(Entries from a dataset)
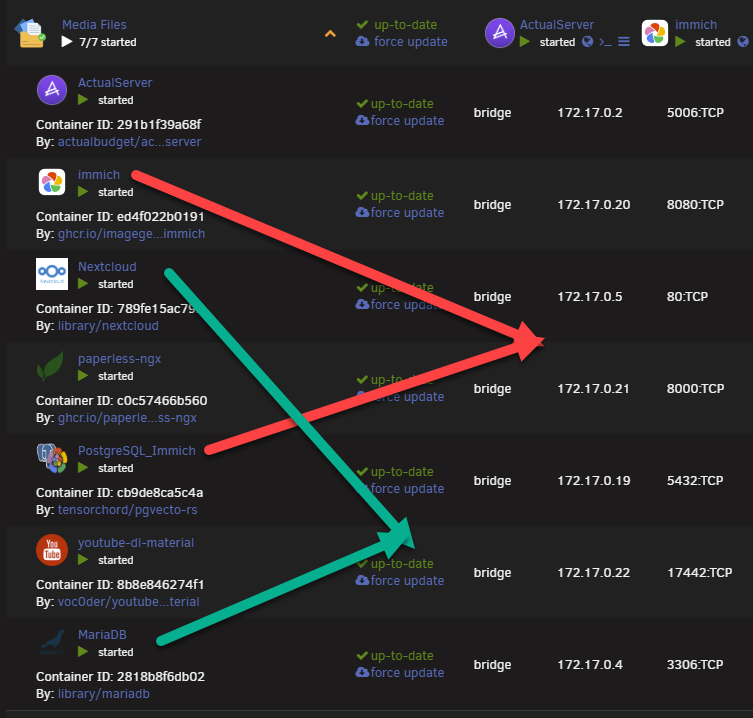Click the paperless-ngx container name
Screen dimensions: 753x718
(119, 359)
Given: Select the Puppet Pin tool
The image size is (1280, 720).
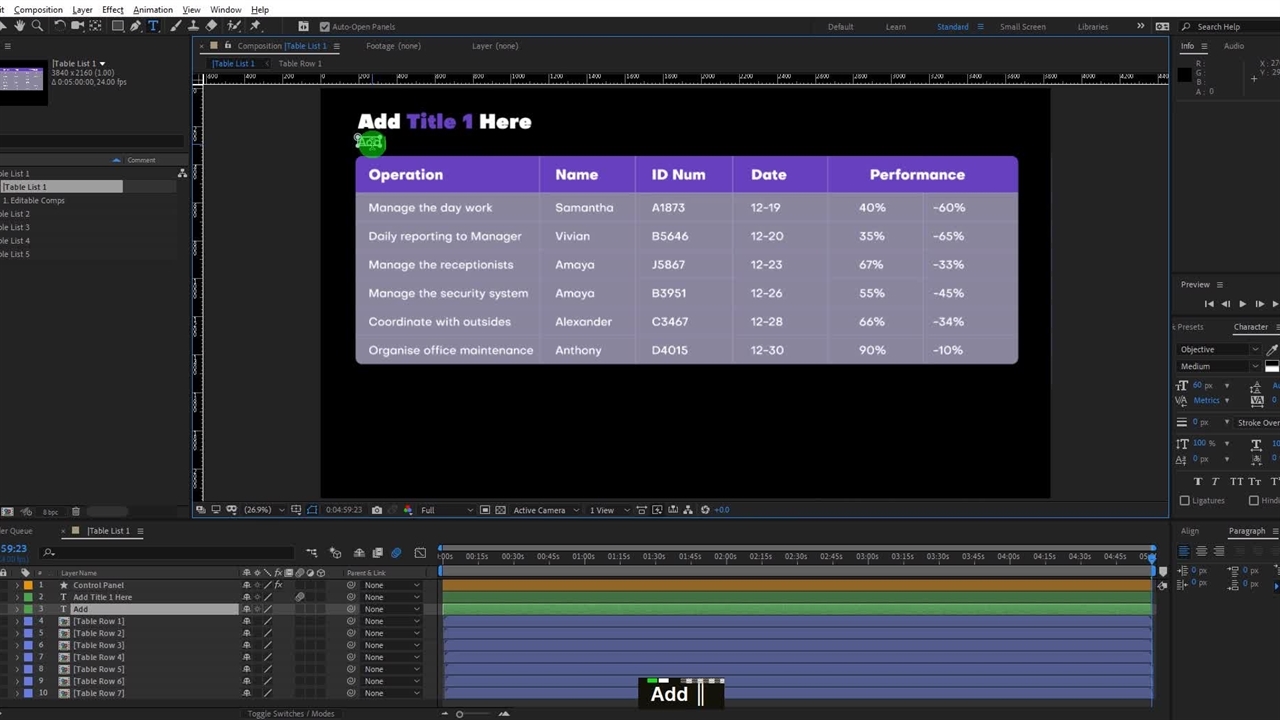Looking at the screenshot, I should 255,26.
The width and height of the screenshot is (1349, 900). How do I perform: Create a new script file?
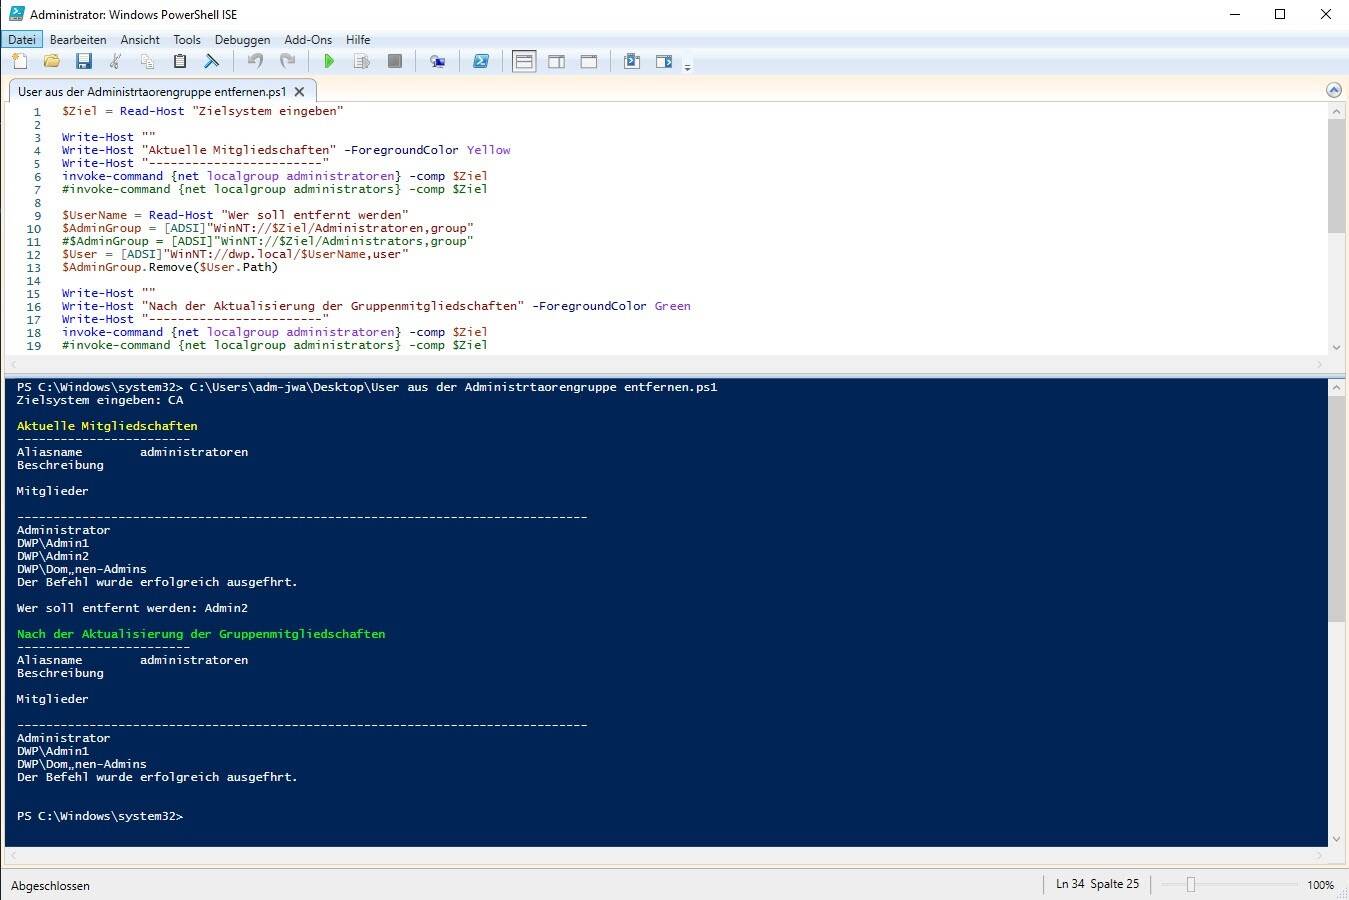pos(19,62)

Your goal
Please recast the lines above as a Markdown table with the columns "Row" and "Line," one numbered row per line, skipping blank lines. Leave the pictures out.

Solution
| Row | Line |
|---|---|
| 1 | Click the paperless-ngx container name |
| 2 | Screen dimensions: 753x718 |
| 3 | (119, 359) |
| 4 | Given: Select the Puppet Pin tool |
| 5 | The image size is (1280, 720). |
| 6 | Looking at the screenshot, I should 255,26. |
| 7 | The width and height of the screenshot is (1349, 900). How do I perform: Create a new script file? |
| 8 | pos(19,62) |